BuzzFeed Hits Brakes: Announces Layoffs, Ad Restructuring

BuzzFeed, long the darling of native digital publishing models, is hitting its brakes following a weakening of advertising demand. The company said it is laying off about 100 employees in the U.S. -- less than 10% of its global workforce -- and restructuring its advertising sales organization “amid a tough digital media market.”

In an email to the company's staff, CEO Jonah Peretti announced Greg Coleman is stepping down as BuzzFeed’s president and would take on an advisory role.

BuzzFeed News Editor-in-Chief Ben Smith said cuts will not affect BuzzFeed’s U.S. news team directly.

The company attributed the attrition to a “tough time” in the broader digital media marketplace, an assertion that doesn’t necessarily ring true based on respected industry tracking sources.



While digital isn’t expanding at the exponential rates it experienced early in its evolution, it is still experiencing healthy double-digit rates of expansion.

According to a revised 2017 forecast released this week by Pivotal Research Group analyst Brian Wieser, digital ad spending expanded 21% in the third quarter.

On Tuesday, MediaPost reported the latest monthly tracking data from Standard Media Index indicating digital ad spending among the major agency holding companies remains quite healthy early in the fourth quarter. According to SMI, digital ad spending expanded 11% in October, beating the overall 7% expansion in spending from the holding companies by 57% for the month (see live data below).

A more likely explanation for BuzzFeed’s woes isn’t that the digital ad marketplace isn’t healthy and expanding, it’s that it is being divvied up by an increasing number of players, including programmatic sources that are creating efficiencies for the demand-side and driving margins down for the supply-side.

Earlier this year, some news organizations reported that BuzzFeed was contemplating and initial public offering in 2018, so Peretti’s reorganization could be an effort to get the company’s margins in a position that would be palatable to Wall Street investors.

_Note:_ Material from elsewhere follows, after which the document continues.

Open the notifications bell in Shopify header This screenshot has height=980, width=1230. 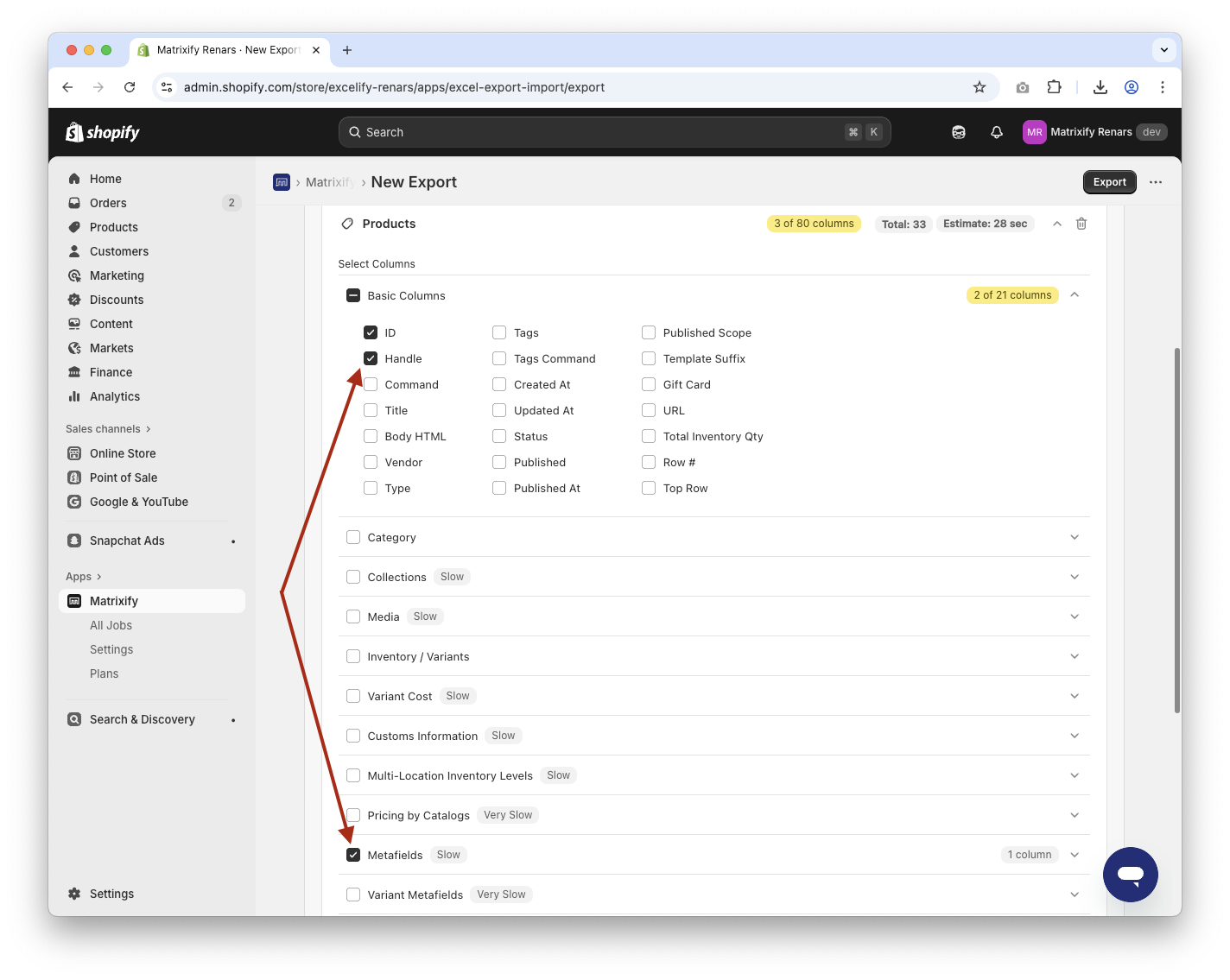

In the staff email, he detailed how the restructuring would impact BuzzFeed’s U.S. business operations, including sales, creative, client services, ad solutions and marketing.

“As we reshape our Business team, Greg Coleman has decided to take the opportunity to transition into a new role,” Peretti wrote, adding, “Before joining BuzzFeed, Greg helped me set up the ad sales leadership team as a senior advisor to the company, and he has decided to return to that role after a strong three-and-a-half-year run as president.”

Peretti went on to give a vote of confidence for BuzzFeed CRO Lee Brown, noting he “will continue to be critical, and I’m grateful that he will step up and report directly to me on the senior team. Lee is a strong, dynamic leader, and I’m looking forward to partnering with him in a bigger way to build our future.”